The data collected, analyzed, and presented in this study are drawn from the Nielsen National Station Index (NSI) produced by Nielsen Media Research. The NSI measures television viewership for all U.S. television markets quarterly. The quarterly measurement periods are known as "Sweeps Months," and include February, May, July and November. The data presented in this report are based on Nielsen estimates of the weekday average ratings for each of 12 sweeps periods ranging from May, 1998 to February, 2001 for 43 local news telecasts in 14 Designated Market Areas (DMAs).

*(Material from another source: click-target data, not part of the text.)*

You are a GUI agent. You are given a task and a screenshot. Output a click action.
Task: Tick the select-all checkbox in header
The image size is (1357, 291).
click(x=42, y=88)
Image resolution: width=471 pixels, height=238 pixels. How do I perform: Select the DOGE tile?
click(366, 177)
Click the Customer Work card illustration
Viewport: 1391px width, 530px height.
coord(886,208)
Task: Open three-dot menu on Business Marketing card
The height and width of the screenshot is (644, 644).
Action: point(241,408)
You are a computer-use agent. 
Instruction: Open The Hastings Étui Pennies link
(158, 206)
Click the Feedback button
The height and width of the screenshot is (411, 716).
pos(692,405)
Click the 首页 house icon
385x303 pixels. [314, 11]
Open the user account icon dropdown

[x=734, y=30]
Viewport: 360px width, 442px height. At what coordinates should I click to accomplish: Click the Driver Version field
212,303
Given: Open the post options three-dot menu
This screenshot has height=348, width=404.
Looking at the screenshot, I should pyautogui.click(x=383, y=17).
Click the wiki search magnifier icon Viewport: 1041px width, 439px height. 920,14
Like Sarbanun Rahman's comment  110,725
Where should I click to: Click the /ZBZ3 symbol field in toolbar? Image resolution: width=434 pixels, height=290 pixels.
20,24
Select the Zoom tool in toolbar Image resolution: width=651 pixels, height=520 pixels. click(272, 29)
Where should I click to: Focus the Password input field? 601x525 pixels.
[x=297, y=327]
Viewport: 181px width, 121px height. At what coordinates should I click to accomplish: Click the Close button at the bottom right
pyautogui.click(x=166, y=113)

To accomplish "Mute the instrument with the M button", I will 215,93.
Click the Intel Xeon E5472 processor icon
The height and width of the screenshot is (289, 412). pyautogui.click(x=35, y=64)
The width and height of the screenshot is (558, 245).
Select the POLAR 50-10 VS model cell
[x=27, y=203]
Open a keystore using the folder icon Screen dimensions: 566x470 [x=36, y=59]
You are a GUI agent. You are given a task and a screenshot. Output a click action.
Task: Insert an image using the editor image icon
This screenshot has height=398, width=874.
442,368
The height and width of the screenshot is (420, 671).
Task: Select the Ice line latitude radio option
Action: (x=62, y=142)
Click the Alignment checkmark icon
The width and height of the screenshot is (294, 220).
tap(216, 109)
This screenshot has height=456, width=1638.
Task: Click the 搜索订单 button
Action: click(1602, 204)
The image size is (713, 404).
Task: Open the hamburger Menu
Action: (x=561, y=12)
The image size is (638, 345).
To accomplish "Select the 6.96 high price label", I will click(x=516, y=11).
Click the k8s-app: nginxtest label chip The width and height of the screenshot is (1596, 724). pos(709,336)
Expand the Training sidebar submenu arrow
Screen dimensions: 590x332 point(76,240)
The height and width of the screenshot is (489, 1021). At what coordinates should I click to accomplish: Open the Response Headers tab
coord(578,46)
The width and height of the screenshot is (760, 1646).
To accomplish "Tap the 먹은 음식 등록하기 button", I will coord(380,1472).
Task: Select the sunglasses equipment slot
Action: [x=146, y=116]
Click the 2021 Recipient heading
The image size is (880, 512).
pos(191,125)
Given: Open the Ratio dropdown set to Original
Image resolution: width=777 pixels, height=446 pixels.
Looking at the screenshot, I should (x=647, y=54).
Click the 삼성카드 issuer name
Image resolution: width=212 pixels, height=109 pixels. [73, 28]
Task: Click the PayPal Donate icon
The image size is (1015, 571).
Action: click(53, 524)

Ratings were collected for the following demographics: All TV Households, Women 18-49, Women 25-54, Men 18-49 and Men 25-54. Share data was also collected for all TV Households. As a supplement to the 43 stations in the main study, an additional sample of 113 stations from various markets were analyzed separately according to the same procedure employed for the main study. The procedure is as follows:

Ordinary least-squares regression was used to determine the slope (ratings or share trend over the three-year period for each demographic category) for each newscast, with time as the independent variable and rating or share as the dependent variable. From the distribution of slopes, a five-point coding scheme was used to assign a trend value for each newscast. The five-point scheme is curved, and is based on the mean and standard deviation of the sample. For each telecast, ratings data were obtained for the 1/2 hour period prior to each newscast. These data were used to determine the trend in lead-in retention for each newscast.

Lead-in retention is defined as the percentage of the rating value attained by the newscast as compared to the lead-in period. For example, if a newscast received a household rating of 8 while the lead-in half hour received a rating of 10, this would be calculated as 80% retention. Ordinary least-squares regression was used to determine the slope (percent retention trend over the three-year period) for each newscast, with time as the independent variable and lead-in retention (percentage) as the dependent variable. This type of analysis is a fairer way of assessing lead-in retention than an a simple average as it is not influenced by the potential magnitude in ratings difference between the lead-in program and the newscast. From the distribution of slopes, a five-point coding scheme was employed in a method similar to those for the ratings trends. Comparisons of trend rankings were then made by demographics, lead-in to target newscast, and a differential of share-rating trend.